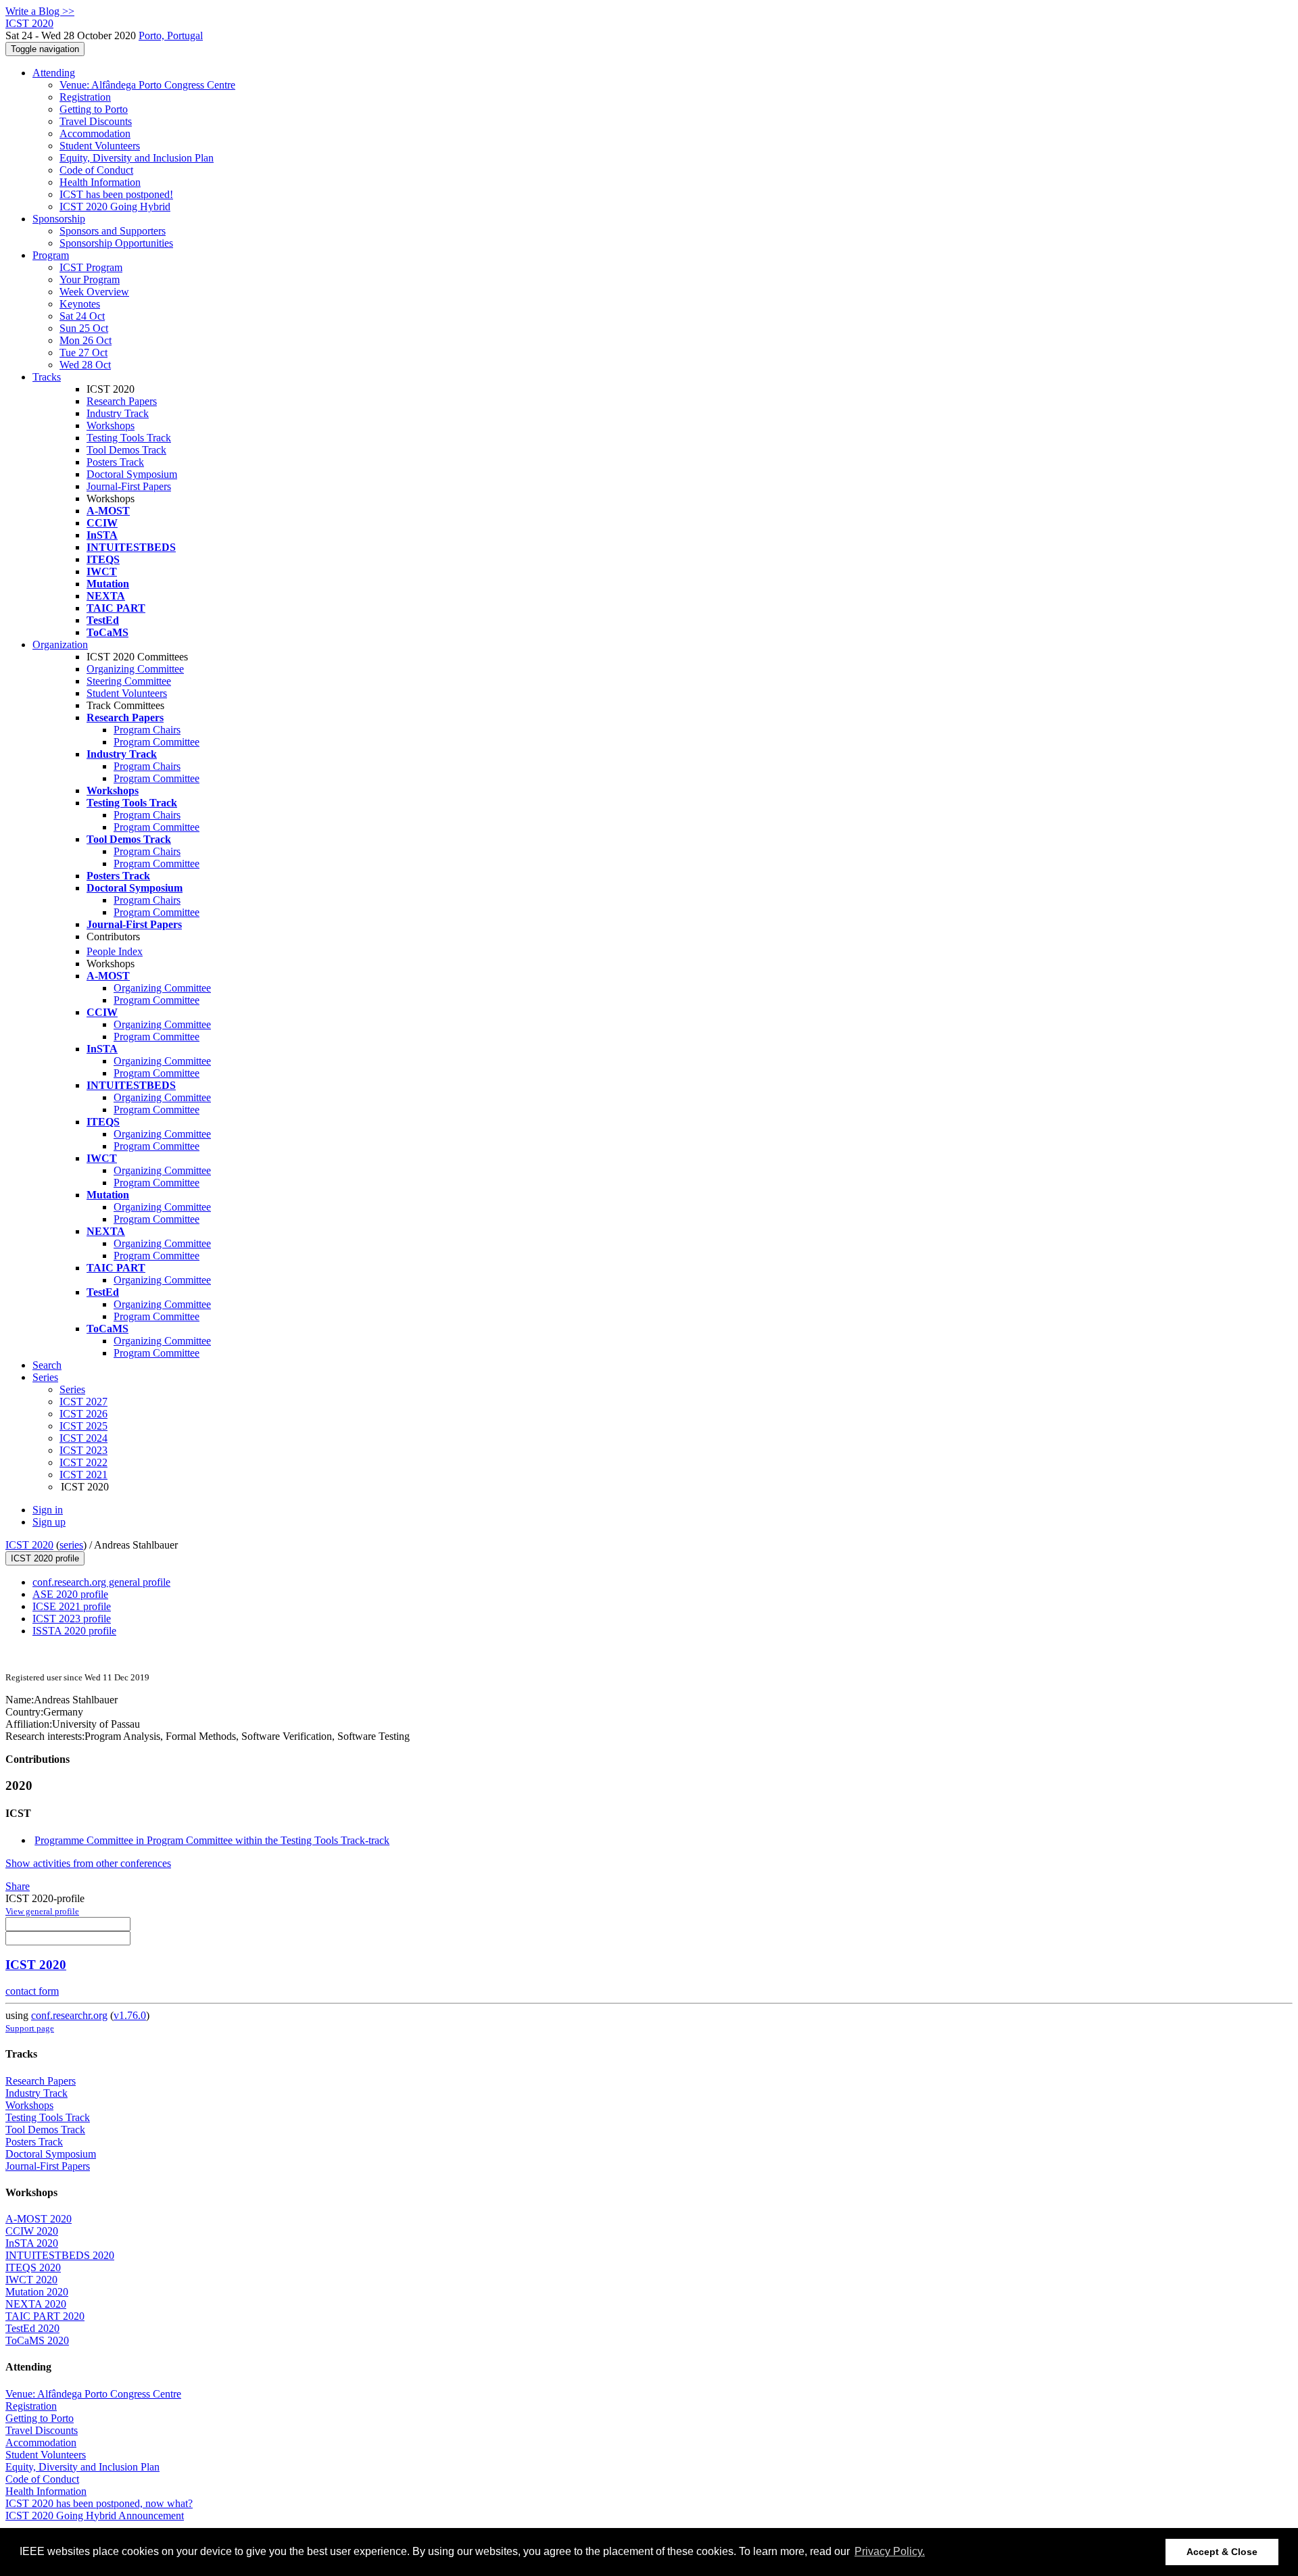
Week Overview (94, 291)
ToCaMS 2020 (37, 2340)
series (71, 1545)
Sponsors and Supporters (112, 231)
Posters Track (115, 462)
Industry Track (118, 413)
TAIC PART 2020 (45, 2316)
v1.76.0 (130, 2015)
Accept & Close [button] (1221, 2551)
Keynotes (79, 304)
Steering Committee (129, 681)
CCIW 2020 (31, 2231)
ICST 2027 (83, 1401)
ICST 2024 (83, 1438)
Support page (29, 2028)
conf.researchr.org (69, 2015)
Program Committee (156, 742)
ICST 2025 (83, 1426)
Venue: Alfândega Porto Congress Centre (147, 85)
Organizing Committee (135, 669)
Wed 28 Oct (85, 364)
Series (72, 1389)
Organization (60, 644)
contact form (32, 1991)
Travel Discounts (95, 121)
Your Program (89, 279)
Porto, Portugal (171, 35)
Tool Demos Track (126, 450)
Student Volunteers (99, 145)
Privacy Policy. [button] (890, 2551)
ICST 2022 (83, 1462)
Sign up (49, 1522)
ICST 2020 (29, 1545)
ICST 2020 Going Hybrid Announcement (94, 2515)
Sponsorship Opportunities (116, 243)
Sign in (47, 1509)
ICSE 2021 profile (71, 1606)
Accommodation (94, 133)
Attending (53, 72)
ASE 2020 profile (70, 1594)
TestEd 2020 (32, 2328)
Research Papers (122, 401)
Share (17, 1886)
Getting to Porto (93, 109)
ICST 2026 (83, 1413)
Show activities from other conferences (88, 1863)
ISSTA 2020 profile (74, 1630)
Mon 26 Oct (85, 340)
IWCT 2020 (31, 2279)
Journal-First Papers (129, 486)
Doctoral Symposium (132, 474)
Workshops (111, 425)
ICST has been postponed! (116, 194)
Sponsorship (58, 218)
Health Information (100, 182)
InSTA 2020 (31, 2243)
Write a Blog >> (39, 11)
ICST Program (90, 267)
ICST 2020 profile (45, 1558)
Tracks (46, 377)
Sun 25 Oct (83, 328)
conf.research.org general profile (101, 1582)
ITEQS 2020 (33, 2267)
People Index (115, 951)
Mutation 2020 (36, 2292)
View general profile (42, 1911)
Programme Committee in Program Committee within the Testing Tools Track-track (211, 1840)
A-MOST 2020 (38, 2219)
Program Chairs (147, 729)
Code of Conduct (96, 170)
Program (50, 255)
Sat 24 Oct (82, 316)
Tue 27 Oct (83, 352)
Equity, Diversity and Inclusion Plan (136, 158)
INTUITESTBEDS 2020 (59, 2255)
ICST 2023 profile (71, 1618)
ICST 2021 (83, 1474)
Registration (85, 97)
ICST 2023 (83, 1450)
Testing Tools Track (129, 437)
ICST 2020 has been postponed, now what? (99, 2503)
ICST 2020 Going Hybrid (114, 206)
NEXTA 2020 (35, 2304)
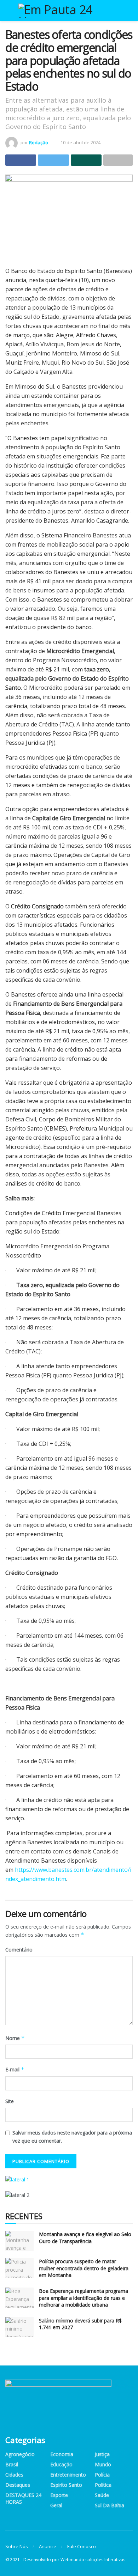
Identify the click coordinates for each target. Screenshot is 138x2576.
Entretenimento (68, 2474)
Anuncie (47, 2546)
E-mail (14, 2069)
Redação (38, 142)
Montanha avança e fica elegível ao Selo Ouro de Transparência (85, 2238)
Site (9, 2101)
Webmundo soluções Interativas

→ **What you should do**: Nothing but the records, repeated exactly and stripped of pictures, should appear in the answer.

→ **Response to the task**:
Week Overview (94, 291)
ToCaMS 2020 (37, 2340)
series (71, 1545)
Sponsors and Supporters (112, 231)
Posters Track (115, 462)
Industry Track (118, 413)
TAIC PART 2020 (45, 2316)
v1.76.0 (130, 2015)
Accept & Close [button] (1221, 2551)
Keynotes (79, 304)
Steering Committee (129, 681)
CCIW 2020 (31, 2231)
ICST 2027 (83, 1401)
ICST 2024 (83, 1438)
Support page (29, 2028)
conf.researchr.org (69, 2015)
Program Committee (156, 742)
ICST 2025 (83, 1426)
Venue: Alfândega Porto Congress Centre (147, 85)
Organizing Committee (135, 669)
Wed 28 Oct (85, 364)
Series (72, 1389)
Organization (60, 644)
contact form (32, 1991)
Travel Discounts (95, 121)
Your Program (89, 279)
Porto, Portugal (171, 35)
Tool Demos Track (126, 450)
Student Volunteers (99, 145)
Privacy Policy. [button] (890, 2551)
ICST 2022 (83, 1462)
Sign up (49, 1522)
ICST 2020 (29, 1545)
ICST 2020 Going Hybrid Announcement (94, 2515)
Sponsorship Opportunities (116, 243)
Sign in (47, 1509)
ICSE 2021 profile (71, 1606)
Accommodation (94, 133)
Attending (53, 72)
ASE 2020 profile (70, 1594)
TestEd 2020 (32, 2328)
Research Papers (122, 401)
Share (17, 1886)
Getting to Porto (93, 109)
ICST 2026 (83, 1413)
Show activities from other conferences (88, 1863)
ISSTA 2020 profile (74, 1630)
Mon 26 Oct (85, 340)
IWCT 2020 (31, 2279)
Journal-First Papers (129, 486)
Doctoral Symposium (132, 474)
Workshops (111, 425)
ICST has been postponed! (116, 194)
Sponsorship (58, 218)
Health Information (100, 182)
InSTA 2020 (31, 2243)
Write a Blog >> (39, 11)
ICST Program (90, 267)
ICST 2020 profile (45, 1558)
Tracks (46, 377)
Sun 25 Oct (83, 328)
conf.research.org general profile (101, 1582)
ITEQS 2020 (33, 2267)
People Index (115, 951)
Mutation 2020 (36, 2292)
View general profile (42, 1911)
Programme Committee in Program Committee within the Testing Tools Track-track (211, 1840)
A-MOST 2020 (38, 2219)
Program Chairs (147, 729)
Code of Conduct (96, 170)
Program (50, 255)
Sat 24 Oct (82, 316)
Tue 27 Oct (83, 352)
Equity, Diversity and Inclusion Plan (136, 158)
INTUITESTBEDS 2020 (59, 2255)
ICST 2023 profile (71, 1618)
ICST 2021 (83, 1474)
Registration (85, 97)
ICST 2023 (83, 1450)
Testing Tools Track (129, 437)
ICST 2020 has been postponed, now what? (99, 2503)
ICST 2020 Going Hybrid (114, 206)
NEXTA 2020 (35, 2304)
Identify the click coordinates for each target. Screenshot is 138x2576.
Entretenimento (68, 2474)
Anuncie (47, 2546)
E-mail (14, 2069)
Redação (38, 142)
Montanha avança e fica elegível ao Selo Ouro de Transparência (85, 2238)
Site (9, 2101)
Webmundo soluções Interativas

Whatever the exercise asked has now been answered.